Também o diz o padre Scupoli (CECP, 18), “(sobre a desconfiança de nós mesmos) No entanto, somente ela não basta. Porque se, além disto, não pusermos toda a nossa confiança em Deus, esperando d’Ele, e somente d’Ele, os auxílios necessários e a vitória, cedo os poremos em fuga e seremos vencidos por nossos inimigos”.

É importante lembrar que “O nosso auxílio está no nome do Senhor, que fez os céus e a terra” (salmo 124, 8). Se nós não podemos, Ele pode. Nós não somos, mas Ele é, desde sempre e para sempre.

Para alcançarmos essa confiança precisamos, primeiramente, rezar, pedindo a graça. Depois, precisamos contemplar a onipotência e a benevolência de Deus. Ora, basta refletir um pouco para percebermos que Deus é onipotente, absolutamente tudo é possível para Ele. Ele também é infinitamente bondoso, e quer nos ajudar em todas as nossas dificuldades.”Pedi, e dar-se-vos-á; buscai, e encontrareis; batei, e abrir-se-vos-á” (S. Mateus 7, 7). Ora, a palavra de Deus não passará. Se nos é prometido aquilo que pedirmos, para nossa salvação, isso nos será dado. Basta pedir, e pedir com insistência.

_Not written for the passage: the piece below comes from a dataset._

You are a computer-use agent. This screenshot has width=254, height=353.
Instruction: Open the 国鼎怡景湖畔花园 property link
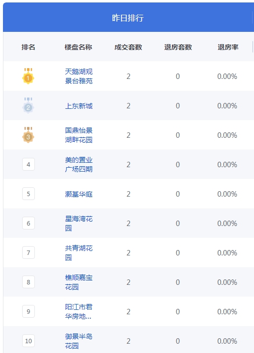point(79,135)
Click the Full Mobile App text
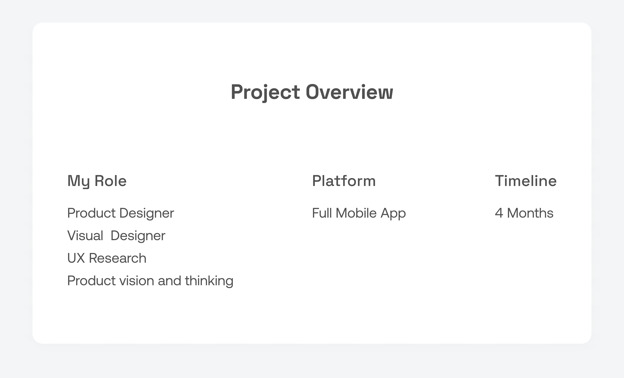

Proponho, com a ajuda do Pe. Scupoli (CECP, 19), um exercício para aumentar em nós a confiança em Deus:

Quando te ocorre à mente algo a fazer, alguma batalha a encetar, ou urge alguma vitória sobre ti mesma, antes de começares, medita sobre a tua fraqueza e, depois, quando já talvez isto que nada podes, pensa sobre o poder, a sabedoria e a bondade divina. Confia, então, somente n’Ele e decide-te a agir e combater generosamente. Com estas armas e a oração combaterás e trabalharás.

 

Como saber se se age com desconfiança de si e confiança em Deus

Observa o sentimento que nasce à tua primeira queda. Sentes desânimo? Sentes tristeza, raiva de si, frustração? Ora, não é de se presumir que um ser decaído, com a natureza ferida, venha a cair e falhar? Pois, se é previsível a tua queda, porque te frustras? Acaso é de se chorar quando a chuva cai, ou quando o sol esquenta e seca tudo que toca? Pois, se não te entristeces com isto, o que vês quando cais, quando erras?
Quem se entristece com a própria queda nunca confiou em Deus, mas confiava apenas em si. Esperava de si algo, sendo que é nada. Quem confia em Deus não desanima nem se entristece na queda. Pelo contrário, se reconhece novamente um nada, um verme da terra, e redobra sua confiança em Deus, redobra seus esforços, sem olhar para trás, sem se admirar com seu próprio drama. “Este sente um arrependimento sincero, mas calmo e pacífico, da ofensa a Deus, e continua sua rota, perseguindo os inimigos, com energia e resolução, até feri-los de morte” (CECP, 21).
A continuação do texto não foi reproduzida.